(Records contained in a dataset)

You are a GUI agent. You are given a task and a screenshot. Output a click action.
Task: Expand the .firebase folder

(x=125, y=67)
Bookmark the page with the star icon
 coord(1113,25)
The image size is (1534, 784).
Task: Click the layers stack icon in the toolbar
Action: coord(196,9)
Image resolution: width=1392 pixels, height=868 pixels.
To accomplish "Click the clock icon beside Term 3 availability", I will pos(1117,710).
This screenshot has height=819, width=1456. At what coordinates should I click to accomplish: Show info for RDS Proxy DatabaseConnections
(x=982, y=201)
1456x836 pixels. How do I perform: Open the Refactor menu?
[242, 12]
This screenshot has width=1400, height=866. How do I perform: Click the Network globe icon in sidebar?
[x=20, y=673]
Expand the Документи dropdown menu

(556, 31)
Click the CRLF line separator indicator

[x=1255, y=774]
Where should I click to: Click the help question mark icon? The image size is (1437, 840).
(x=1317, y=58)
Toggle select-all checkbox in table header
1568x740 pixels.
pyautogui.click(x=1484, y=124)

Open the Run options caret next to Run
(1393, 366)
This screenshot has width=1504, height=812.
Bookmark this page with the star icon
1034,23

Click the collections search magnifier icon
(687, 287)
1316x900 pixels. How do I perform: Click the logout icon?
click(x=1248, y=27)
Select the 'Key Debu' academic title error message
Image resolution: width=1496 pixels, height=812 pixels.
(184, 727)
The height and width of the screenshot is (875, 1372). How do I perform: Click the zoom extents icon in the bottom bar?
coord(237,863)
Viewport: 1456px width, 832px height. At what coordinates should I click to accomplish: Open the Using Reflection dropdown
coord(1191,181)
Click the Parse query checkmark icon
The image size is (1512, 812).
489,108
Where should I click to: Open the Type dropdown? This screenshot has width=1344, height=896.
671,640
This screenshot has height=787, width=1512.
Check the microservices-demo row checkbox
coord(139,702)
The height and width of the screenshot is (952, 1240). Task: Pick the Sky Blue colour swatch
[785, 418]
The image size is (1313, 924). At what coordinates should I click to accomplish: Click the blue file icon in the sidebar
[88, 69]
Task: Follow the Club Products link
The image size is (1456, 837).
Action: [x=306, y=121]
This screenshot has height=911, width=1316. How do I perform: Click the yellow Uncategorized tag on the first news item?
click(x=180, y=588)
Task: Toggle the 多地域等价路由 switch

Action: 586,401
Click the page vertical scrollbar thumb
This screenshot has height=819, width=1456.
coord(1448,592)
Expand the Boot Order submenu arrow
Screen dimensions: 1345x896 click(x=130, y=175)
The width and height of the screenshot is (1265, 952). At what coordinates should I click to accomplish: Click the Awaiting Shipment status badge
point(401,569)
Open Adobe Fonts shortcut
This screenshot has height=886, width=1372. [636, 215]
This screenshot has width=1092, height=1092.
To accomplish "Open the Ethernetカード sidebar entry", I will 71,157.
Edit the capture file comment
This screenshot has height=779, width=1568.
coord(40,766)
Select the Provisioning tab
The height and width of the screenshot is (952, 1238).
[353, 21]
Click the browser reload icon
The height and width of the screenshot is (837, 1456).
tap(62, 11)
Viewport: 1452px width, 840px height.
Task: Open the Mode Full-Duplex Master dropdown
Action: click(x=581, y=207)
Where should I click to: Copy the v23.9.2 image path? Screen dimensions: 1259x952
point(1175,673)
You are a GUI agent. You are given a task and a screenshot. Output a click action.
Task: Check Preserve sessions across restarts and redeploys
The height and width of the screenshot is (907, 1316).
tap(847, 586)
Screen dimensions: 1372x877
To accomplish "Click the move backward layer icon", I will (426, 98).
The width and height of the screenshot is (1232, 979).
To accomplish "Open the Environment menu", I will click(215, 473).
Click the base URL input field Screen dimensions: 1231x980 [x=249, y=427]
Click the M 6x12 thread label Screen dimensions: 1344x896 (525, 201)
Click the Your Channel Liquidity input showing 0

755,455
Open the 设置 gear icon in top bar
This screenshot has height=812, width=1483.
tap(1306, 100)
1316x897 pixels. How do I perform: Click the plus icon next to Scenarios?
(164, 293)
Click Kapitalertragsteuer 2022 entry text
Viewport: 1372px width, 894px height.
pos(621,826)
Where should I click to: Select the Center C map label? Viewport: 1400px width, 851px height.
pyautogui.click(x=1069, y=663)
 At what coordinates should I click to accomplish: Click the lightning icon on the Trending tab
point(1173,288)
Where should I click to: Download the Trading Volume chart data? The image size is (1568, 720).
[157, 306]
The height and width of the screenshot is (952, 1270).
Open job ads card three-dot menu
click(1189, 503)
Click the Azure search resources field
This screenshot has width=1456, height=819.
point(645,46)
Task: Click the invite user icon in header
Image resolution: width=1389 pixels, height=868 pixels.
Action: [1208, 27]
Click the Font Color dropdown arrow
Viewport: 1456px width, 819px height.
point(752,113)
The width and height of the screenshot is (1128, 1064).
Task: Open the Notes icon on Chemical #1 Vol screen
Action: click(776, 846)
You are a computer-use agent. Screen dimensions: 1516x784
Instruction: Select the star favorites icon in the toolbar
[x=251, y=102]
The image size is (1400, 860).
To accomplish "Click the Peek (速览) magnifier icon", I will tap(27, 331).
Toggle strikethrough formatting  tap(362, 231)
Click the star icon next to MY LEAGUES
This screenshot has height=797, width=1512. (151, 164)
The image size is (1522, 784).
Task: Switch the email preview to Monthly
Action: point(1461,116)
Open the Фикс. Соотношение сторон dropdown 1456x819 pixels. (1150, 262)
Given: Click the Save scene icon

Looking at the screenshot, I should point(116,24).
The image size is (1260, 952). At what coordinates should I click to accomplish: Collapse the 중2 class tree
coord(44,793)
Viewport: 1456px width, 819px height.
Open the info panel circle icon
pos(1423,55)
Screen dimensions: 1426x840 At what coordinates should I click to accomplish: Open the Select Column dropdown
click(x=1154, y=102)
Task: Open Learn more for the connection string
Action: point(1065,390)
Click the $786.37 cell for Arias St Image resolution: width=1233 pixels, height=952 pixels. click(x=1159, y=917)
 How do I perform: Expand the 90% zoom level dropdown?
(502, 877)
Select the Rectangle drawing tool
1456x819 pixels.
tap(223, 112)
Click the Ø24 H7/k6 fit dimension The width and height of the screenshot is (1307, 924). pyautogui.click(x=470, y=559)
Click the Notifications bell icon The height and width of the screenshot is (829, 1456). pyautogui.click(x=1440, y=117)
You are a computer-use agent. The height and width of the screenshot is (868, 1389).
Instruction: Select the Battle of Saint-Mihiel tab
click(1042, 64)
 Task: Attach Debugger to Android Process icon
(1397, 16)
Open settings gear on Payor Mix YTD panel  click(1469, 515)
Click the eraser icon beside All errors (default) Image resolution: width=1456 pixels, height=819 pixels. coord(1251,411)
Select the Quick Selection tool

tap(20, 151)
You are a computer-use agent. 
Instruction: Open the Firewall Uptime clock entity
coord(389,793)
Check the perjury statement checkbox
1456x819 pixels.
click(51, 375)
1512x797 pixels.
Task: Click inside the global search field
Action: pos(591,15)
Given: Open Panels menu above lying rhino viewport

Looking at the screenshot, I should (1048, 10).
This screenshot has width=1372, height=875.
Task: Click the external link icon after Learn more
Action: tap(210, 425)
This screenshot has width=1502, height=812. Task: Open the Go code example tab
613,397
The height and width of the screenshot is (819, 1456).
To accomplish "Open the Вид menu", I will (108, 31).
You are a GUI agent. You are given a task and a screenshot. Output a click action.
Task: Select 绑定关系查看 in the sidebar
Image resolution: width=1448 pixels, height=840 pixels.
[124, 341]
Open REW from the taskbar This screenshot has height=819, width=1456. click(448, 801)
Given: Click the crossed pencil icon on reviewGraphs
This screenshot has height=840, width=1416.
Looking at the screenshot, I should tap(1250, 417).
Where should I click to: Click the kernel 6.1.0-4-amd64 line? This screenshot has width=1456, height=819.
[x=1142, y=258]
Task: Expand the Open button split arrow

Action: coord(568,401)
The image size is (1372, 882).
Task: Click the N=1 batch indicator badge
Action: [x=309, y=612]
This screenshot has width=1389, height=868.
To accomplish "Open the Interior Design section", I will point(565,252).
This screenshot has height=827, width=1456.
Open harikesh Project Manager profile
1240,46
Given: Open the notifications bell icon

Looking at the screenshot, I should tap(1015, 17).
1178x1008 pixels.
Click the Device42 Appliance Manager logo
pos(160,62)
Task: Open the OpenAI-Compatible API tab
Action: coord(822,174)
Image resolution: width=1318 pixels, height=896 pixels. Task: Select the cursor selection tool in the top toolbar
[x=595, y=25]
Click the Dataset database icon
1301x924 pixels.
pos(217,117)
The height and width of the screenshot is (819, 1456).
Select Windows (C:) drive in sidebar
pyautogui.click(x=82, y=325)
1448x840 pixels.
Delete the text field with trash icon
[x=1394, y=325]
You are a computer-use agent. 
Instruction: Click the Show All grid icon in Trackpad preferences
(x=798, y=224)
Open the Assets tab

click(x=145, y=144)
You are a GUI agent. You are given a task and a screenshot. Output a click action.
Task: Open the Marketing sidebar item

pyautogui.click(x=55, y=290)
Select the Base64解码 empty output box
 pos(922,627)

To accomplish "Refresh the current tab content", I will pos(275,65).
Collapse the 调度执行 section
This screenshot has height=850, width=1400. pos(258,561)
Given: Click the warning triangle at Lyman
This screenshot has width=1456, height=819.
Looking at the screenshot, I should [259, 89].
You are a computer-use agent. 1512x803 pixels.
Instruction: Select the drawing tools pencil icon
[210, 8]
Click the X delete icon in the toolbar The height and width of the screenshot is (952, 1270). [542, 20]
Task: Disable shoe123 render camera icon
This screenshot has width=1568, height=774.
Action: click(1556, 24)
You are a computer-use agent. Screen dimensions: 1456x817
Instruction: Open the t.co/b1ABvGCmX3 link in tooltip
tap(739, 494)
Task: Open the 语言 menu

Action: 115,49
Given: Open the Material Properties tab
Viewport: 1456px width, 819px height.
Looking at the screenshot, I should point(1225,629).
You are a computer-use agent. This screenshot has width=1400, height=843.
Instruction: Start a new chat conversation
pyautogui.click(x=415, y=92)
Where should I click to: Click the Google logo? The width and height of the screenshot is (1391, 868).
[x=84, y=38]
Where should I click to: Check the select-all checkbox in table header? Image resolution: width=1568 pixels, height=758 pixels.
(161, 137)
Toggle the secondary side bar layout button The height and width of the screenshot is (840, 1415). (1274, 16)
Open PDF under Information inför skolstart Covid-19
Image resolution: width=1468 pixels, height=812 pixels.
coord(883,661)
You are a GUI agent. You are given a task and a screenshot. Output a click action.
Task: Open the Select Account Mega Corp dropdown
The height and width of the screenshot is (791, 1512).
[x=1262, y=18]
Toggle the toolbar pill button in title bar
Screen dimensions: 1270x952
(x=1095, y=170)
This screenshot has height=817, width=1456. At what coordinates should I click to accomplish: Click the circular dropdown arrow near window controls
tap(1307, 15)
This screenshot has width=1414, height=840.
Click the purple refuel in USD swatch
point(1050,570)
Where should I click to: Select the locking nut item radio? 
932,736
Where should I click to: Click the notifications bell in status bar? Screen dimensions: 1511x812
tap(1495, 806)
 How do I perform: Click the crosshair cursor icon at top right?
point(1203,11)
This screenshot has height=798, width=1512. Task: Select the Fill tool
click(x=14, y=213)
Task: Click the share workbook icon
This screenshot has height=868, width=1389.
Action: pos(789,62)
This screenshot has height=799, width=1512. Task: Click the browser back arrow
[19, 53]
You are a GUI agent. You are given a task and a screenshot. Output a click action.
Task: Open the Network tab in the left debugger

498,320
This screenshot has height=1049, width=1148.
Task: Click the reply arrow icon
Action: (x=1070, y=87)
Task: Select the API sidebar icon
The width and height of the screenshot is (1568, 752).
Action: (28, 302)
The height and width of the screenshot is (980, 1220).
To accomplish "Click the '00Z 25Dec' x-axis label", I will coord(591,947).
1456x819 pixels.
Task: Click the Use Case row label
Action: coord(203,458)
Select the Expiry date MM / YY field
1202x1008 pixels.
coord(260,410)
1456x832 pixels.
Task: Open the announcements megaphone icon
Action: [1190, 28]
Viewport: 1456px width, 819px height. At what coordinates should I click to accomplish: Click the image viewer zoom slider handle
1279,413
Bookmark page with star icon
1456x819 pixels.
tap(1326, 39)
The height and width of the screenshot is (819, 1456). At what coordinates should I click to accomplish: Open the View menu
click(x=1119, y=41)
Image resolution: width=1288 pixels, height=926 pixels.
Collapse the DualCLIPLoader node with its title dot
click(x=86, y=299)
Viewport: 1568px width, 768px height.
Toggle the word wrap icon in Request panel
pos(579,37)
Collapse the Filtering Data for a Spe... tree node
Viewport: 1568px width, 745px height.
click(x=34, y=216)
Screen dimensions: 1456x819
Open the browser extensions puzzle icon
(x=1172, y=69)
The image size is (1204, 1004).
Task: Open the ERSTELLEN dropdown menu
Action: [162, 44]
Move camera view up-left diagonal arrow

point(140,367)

▶ _Exercise details_:
Nothing should appear in the answer except the lines above from the line with "Task: Open the Marketing sidebar item" through the line with "This screenshot has width=1414, height=840.", both included, written out exactly.

▶ _Answer below_:
Task: Open the Marketing sidebar item

pyautogui.click(x=55, y=290)
Select the Base64解码 empty output box
 pos(922,627)

To accomplish "Refresh the current tab content", I will pos(275,65).
Collapse the 调度执行 section
This screenshot has height=850, width=1400. pos(258,561)
Given: Click the warning triangle at Lyman
This screenshot has width=1456, height=819.
Looking at the screenshot, I should [259, 89].
You are a computer-use agent. 1512x803 pixels.
Instruction: Select the drawing tools pencil icon
[210, 8]
Click the X delete icon in the toolbar The height and width of the screenshot is (952, 1270). [542, 20]
Task: Disable shoe123 render camera icon
This screenshot has width=1568, height=774.
Action: click(1556, 24)
You are a computer-use agent. Screen dimensions: 1456x817
Instruction: Open the t.co/b1ABvGCmX3 link in tooltip
tap(739, 494)
Task: Open the 语言 menu

Action: 115,49
Given: Open the Material Properties tab
Viewport: 1456px width, 819px height.
Looking at the screenshot, I should point(1225,629).
You are a computer-use agent. This screenshot has width=1400, height=843.
Instruction: Start a new chat conversation
pyautogui.click(x=415, y=92)
Where should I click to: Click the Google logo? The width and height of the screenshot is (1391, 868).
[x=84, y=38]
Where should I click to: Check the select-all checkbox in table header? Image resolution: width=1568 pixels, height=758 pixels.
(161, 137)
Toggle the secondary side bar layout button The height and width of the screenshot is (840, 1415). (1274, 16)
Open PDF under Information inför skolstart Covid-19
Image resolution: width=1468 pixels, height=812 pixels.
coord(883,661)
You are a GUI agent. You are given a task and a screenshot. Output a click action.
Task: Open the Select Account Mega Corp dropdown
The height and width of the screenshot is (791, 1512).
[x=1262, y=18]
Toggle the toolbar pill button in title bar
Screen dimensions: 1270x952
(x=1095, y=170)
This screenshot has height=817, width=1456. At what coordinates should I click to accomplish: Click the circular dropdown arrow near window controls
tap(1307, 15)
This screenshot has width=1414, height=840.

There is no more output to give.